Your output should be exactly the lines from the one containing "463x820 pixels." through the final line of the records, both included, with every picture left out.
[Record extracts — start]
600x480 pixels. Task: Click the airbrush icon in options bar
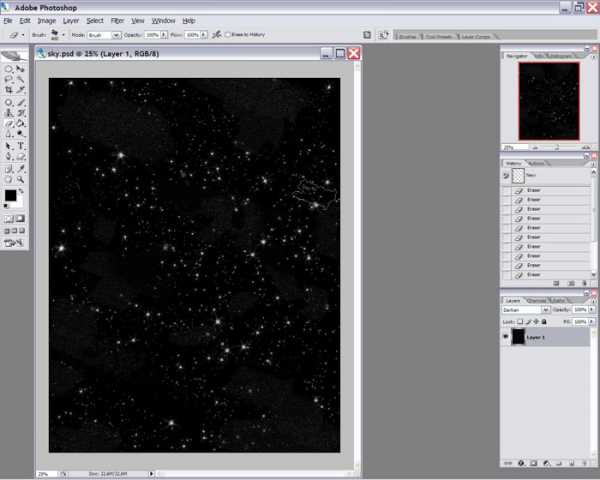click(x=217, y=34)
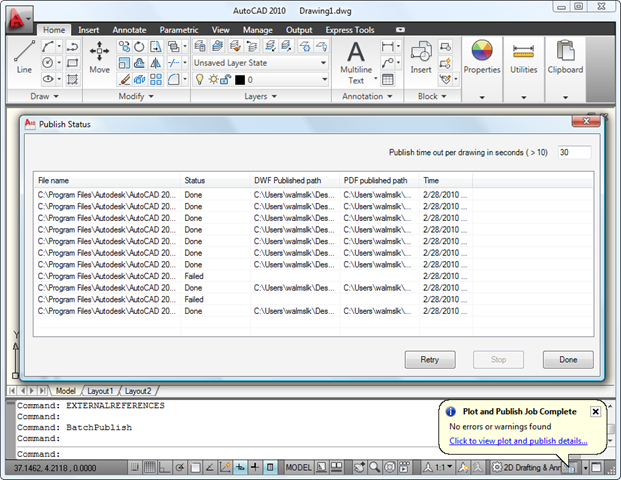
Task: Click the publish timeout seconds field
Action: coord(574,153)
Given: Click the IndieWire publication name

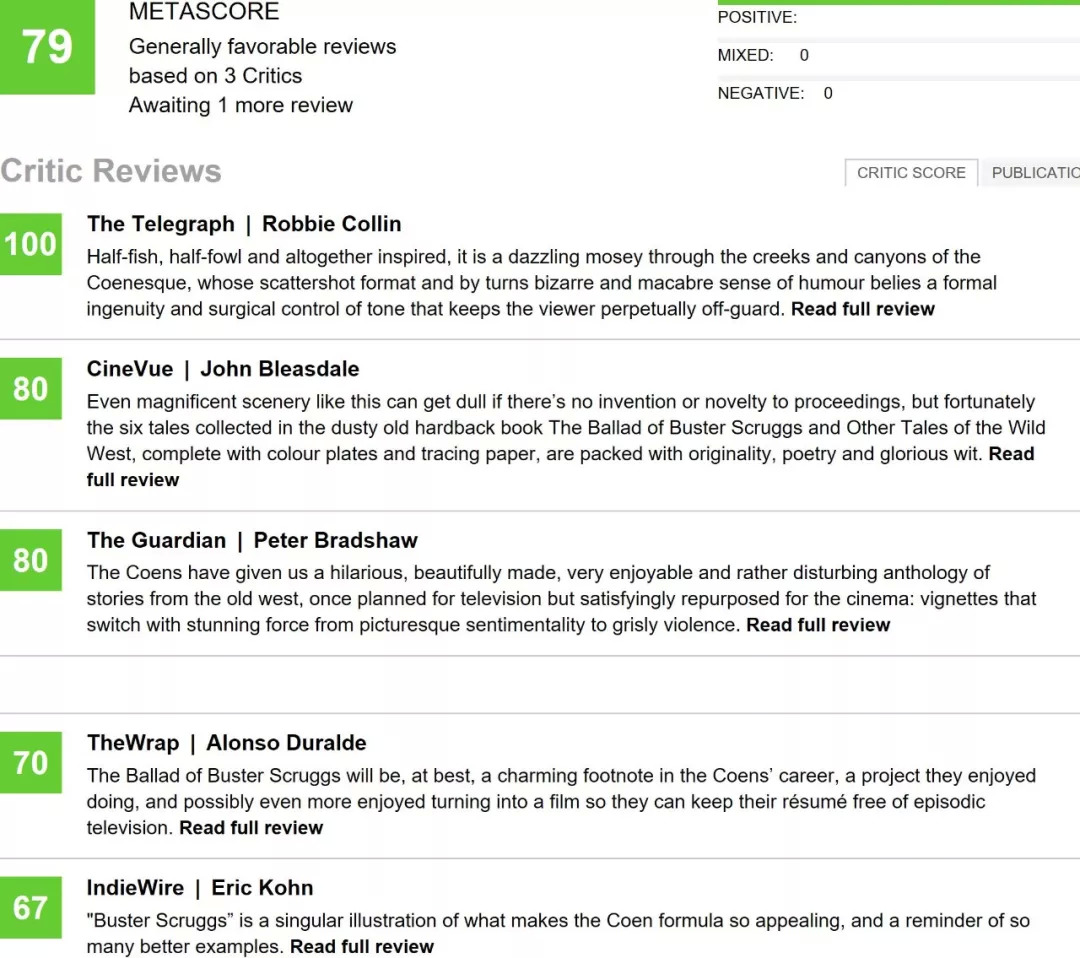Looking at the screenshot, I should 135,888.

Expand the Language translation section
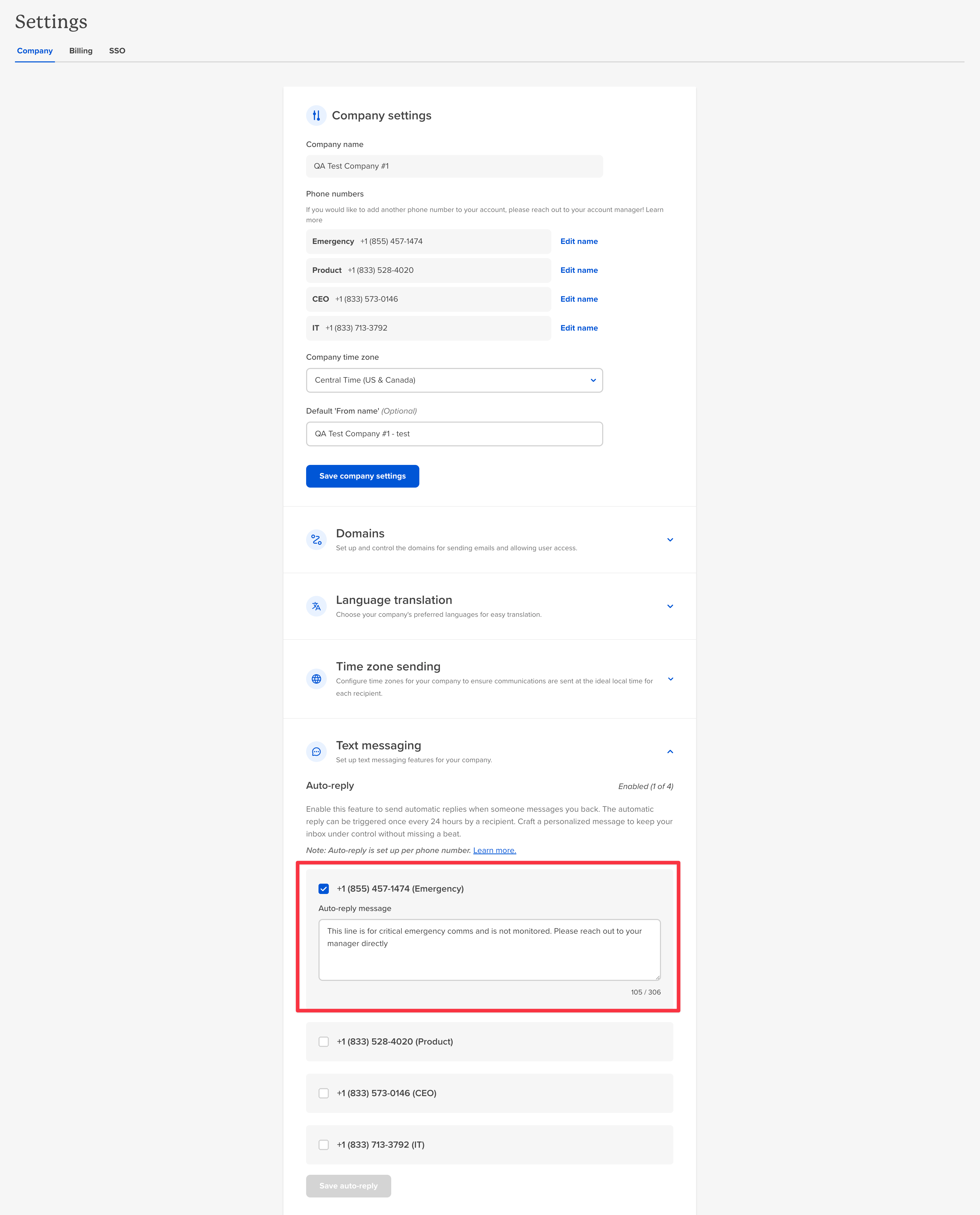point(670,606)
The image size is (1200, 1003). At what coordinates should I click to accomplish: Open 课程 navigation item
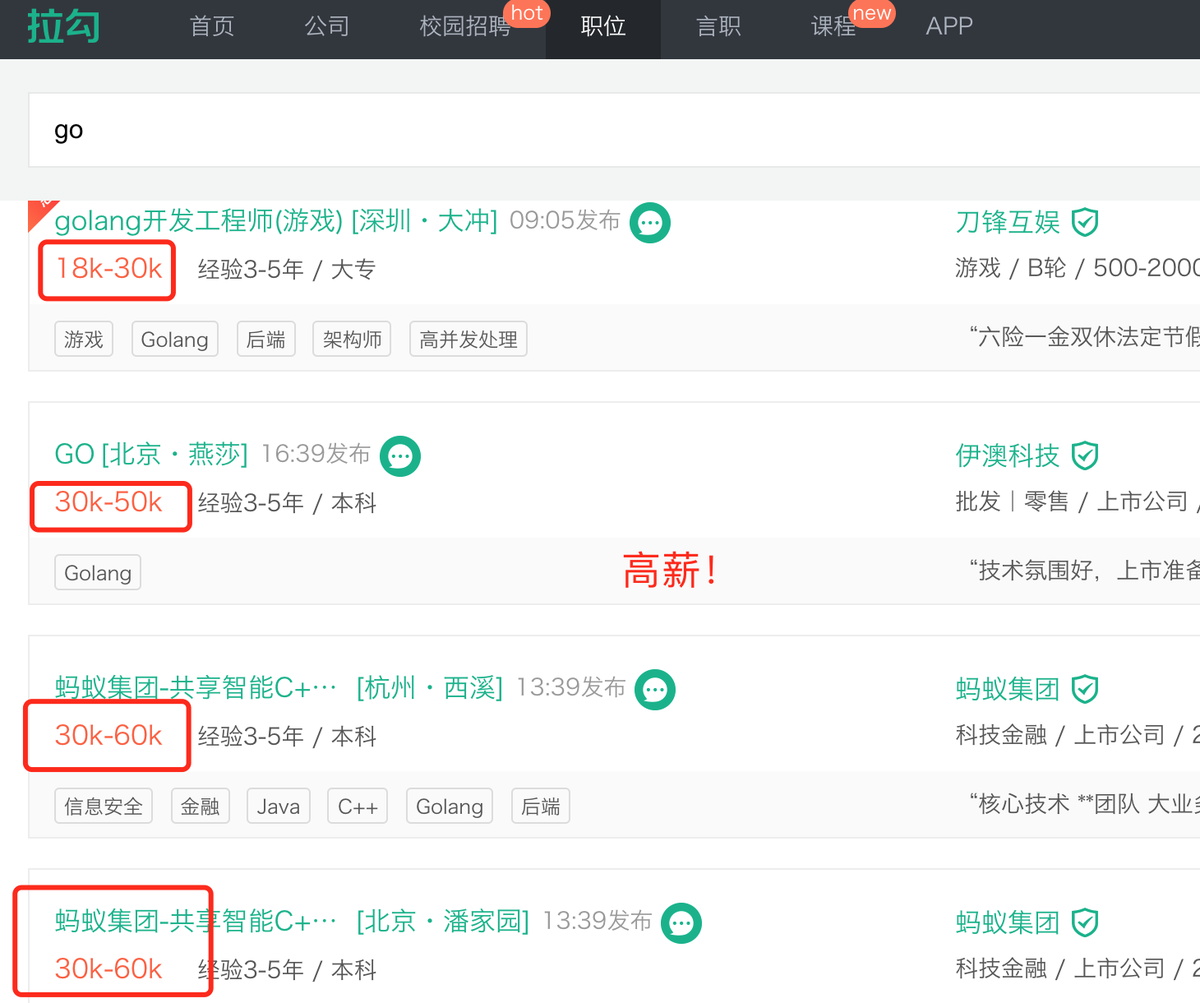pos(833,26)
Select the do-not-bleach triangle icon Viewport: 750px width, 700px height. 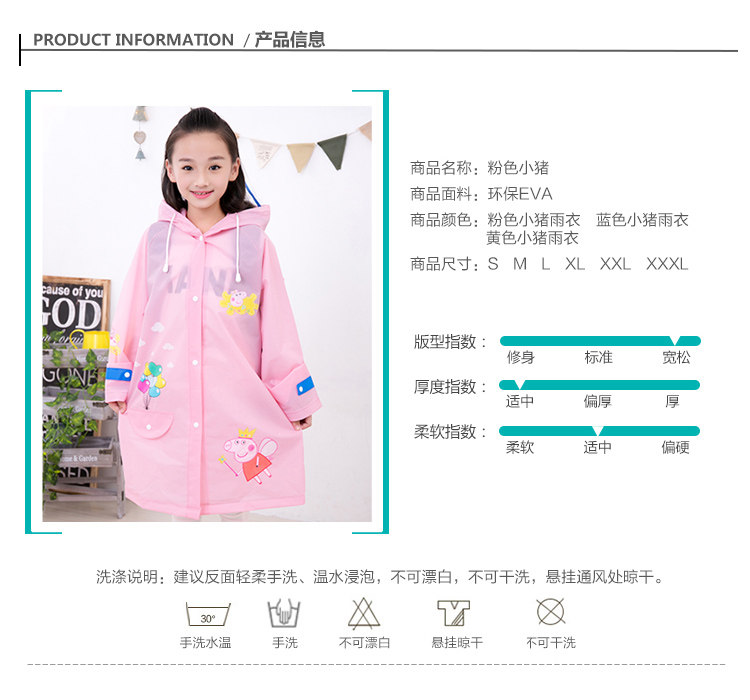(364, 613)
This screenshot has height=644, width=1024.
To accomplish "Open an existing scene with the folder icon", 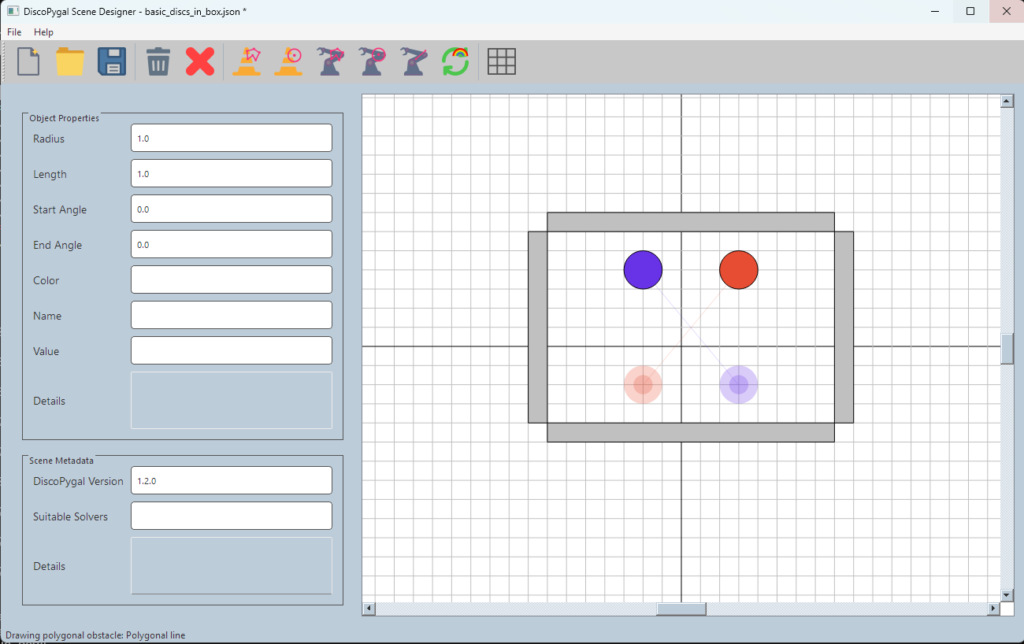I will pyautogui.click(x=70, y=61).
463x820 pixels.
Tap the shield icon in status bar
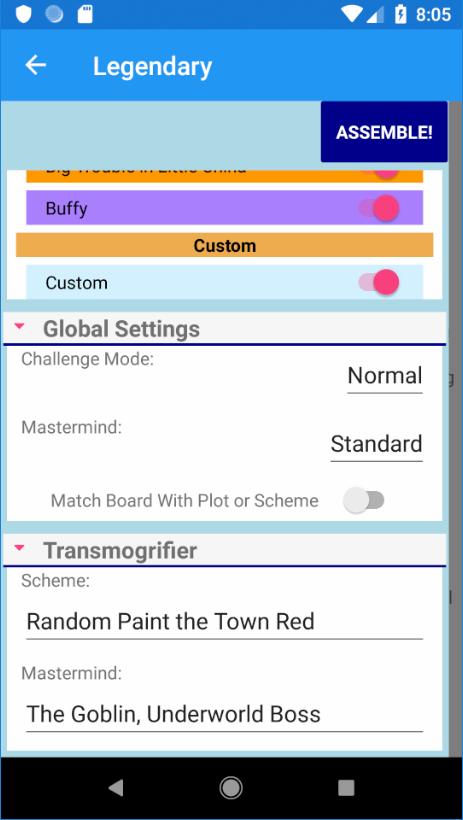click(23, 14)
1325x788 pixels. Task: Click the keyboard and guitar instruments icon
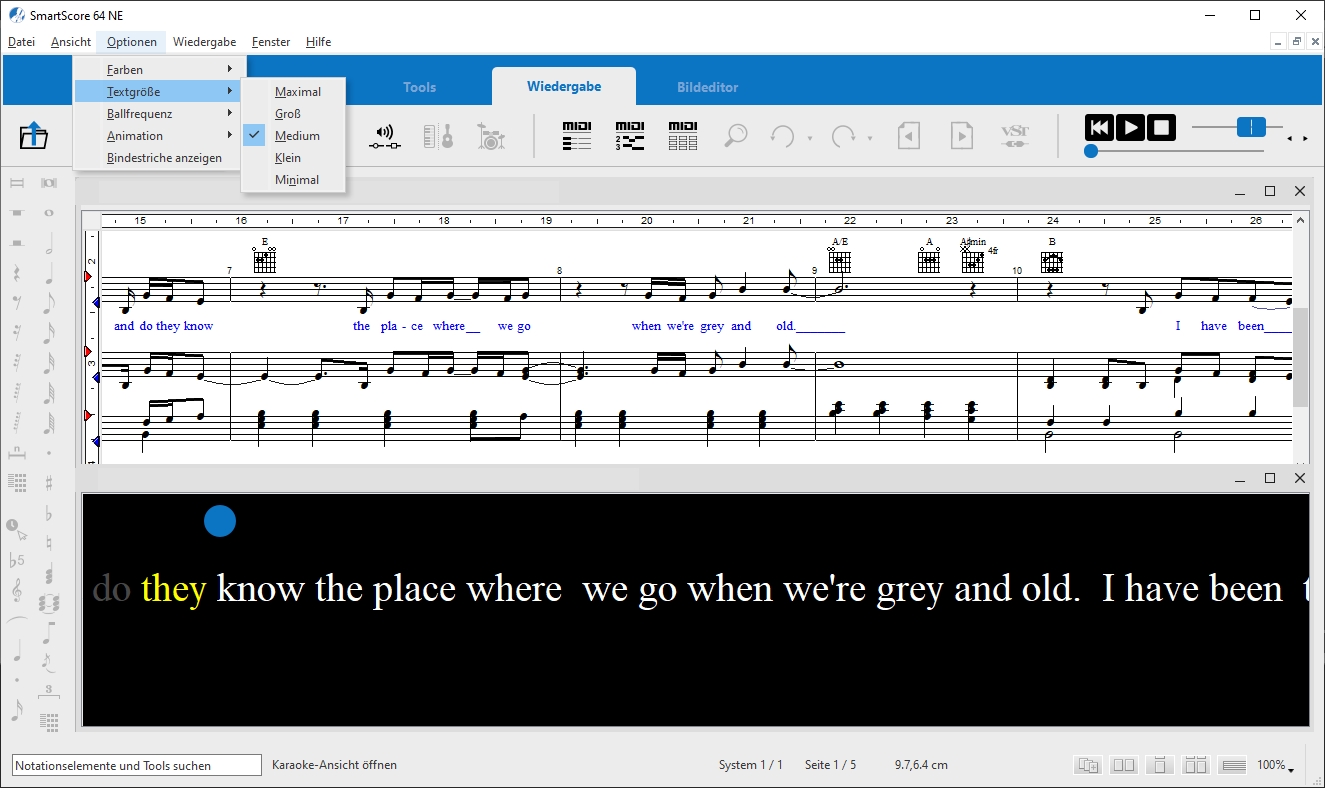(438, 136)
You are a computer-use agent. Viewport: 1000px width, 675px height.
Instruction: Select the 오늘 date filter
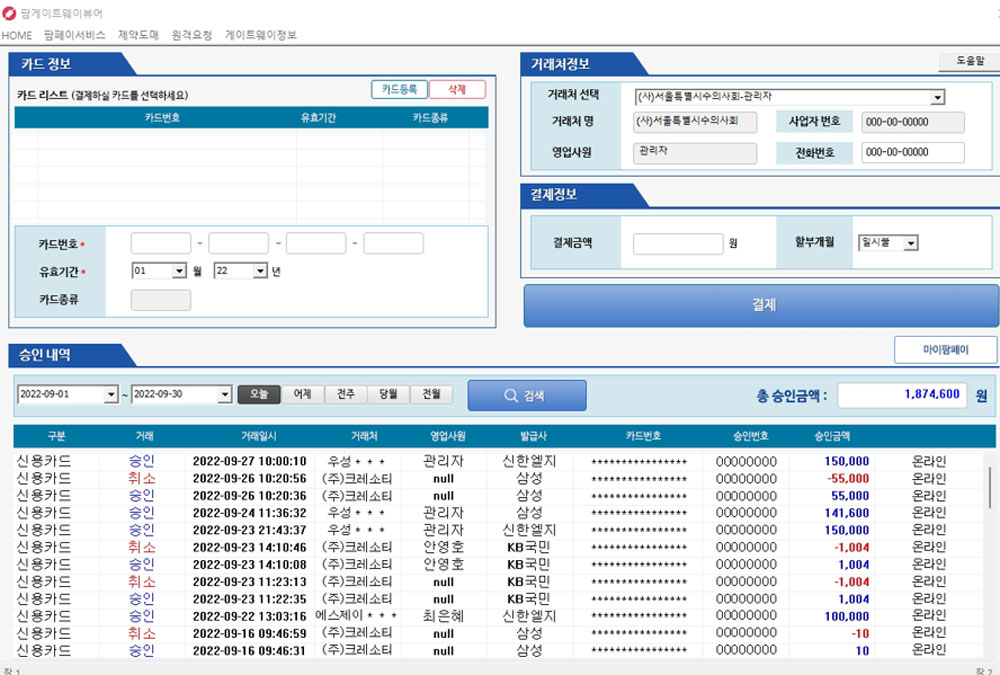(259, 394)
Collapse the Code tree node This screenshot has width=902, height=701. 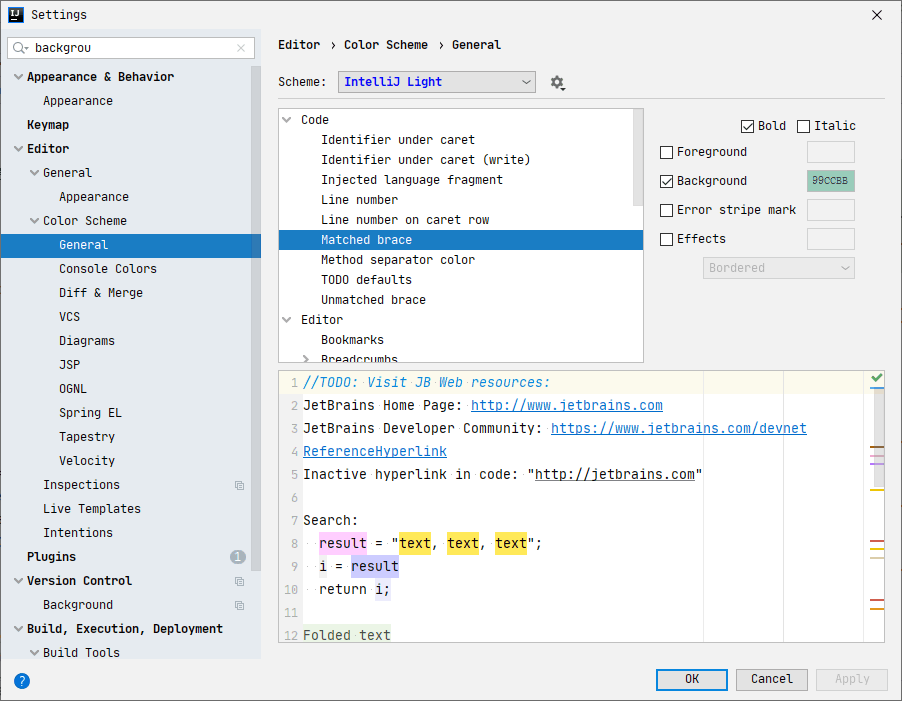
[Record extracts — finish]
* **Answer to this task**
463x820 pixels.
Tap the shield icon in status bar
click(23, 14)
1325x788 pixels. Task: Click the keyboard and guitar instruments icon
(438, 136)
You are a computer-use agent. Viewport: 1000px width, 675px height.
Instruction: Select the 오늘 date filter
(259, 394)
Collapse the Code tree node This screenshot has width=902, height=701. 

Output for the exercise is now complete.